Forced education interferes with children’s abilities to educate themselves.

In my last post I took a step that, I must admit, made me feel uncomfortable. I said, several times: “School is prison.” I felt uncomfortable saying that because school is so much a part of my life and the lives of almost everyone I know. I, like most people I know, went through the full 12 years of public schooling. My mother taught in a public school for several years. My beloved half-sister is a public schoolteacher. I have many dear friends and cousins who are public schoolteachers. How can I say that these good people–who love children and have poured themselves passionately into the task of trying to help children–are involved in a system of imprisoning children? The comments on my last post showed that my references to school as prison made some other people feel uncomfortable also.

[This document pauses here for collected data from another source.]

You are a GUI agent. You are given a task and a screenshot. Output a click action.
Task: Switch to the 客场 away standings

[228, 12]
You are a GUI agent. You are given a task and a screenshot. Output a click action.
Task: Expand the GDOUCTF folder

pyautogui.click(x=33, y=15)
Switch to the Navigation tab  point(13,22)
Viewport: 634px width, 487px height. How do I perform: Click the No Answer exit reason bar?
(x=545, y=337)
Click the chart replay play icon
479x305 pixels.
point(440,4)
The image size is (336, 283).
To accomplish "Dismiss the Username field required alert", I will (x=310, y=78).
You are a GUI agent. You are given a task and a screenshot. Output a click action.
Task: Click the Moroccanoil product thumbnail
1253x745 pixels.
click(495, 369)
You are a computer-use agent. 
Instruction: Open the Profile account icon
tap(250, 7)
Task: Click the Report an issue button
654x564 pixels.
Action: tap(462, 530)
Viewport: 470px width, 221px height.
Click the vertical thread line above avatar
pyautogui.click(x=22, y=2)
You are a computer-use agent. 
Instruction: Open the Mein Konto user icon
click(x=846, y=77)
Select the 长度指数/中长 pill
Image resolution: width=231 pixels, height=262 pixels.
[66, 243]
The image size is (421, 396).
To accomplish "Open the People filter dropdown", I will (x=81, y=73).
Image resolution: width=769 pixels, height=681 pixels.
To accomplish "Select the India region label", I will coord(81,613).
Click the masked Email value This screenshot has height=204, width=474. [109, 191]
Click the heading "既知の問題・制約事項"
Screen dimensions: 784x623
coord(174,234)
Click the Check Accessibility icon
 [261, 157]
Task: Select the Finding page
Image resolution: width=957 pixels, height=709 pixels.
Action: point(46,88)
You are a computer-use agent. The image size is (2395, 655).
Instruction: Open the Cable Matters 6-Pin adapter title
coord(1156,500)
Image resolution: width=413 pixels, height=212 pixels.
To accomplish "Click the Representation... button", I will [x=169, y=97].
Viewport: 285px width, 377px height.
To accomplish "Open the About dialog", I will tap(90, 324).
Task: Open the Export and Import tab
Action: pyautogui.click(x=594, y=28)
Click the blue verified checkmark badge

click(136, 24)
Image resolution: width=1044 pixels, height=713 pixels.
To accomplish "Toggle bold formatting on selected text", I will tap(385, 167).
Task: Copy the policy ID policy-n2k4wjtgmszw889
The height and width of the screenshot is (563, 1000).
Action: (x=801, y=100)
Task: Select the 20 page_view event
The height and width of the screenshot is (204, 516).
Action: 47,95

Sometimes I find, no matter how uncomfortable it makes me and others feel, I have to speak the truth. We can use all the euphemisms we want, but the literal truth is that schools, as they generally exist in the United States and other modern countries, are prisons. Human beings within a certain age range (most commonly 6 to 16) are required by law to spend a good portion of their time there, and while there they are told what they must do, and the orders are generally enforced. They have no or very little voice in forming the rules they must follow. A prison–according to the common, general definition–is any place of involuntary confinement and restriction of liberty.

Now you might argue that schools as we know them are good, or necessary; but you can’t argue that they are not prisons. To argue the latter would be to argue that we do not, in fact, have a system of compulsory education. Either that, or it would be a semantic argument in which you would claim that prison actually means something different from its common, general definition. I think it is important, in any serious discussion, to use words honestly.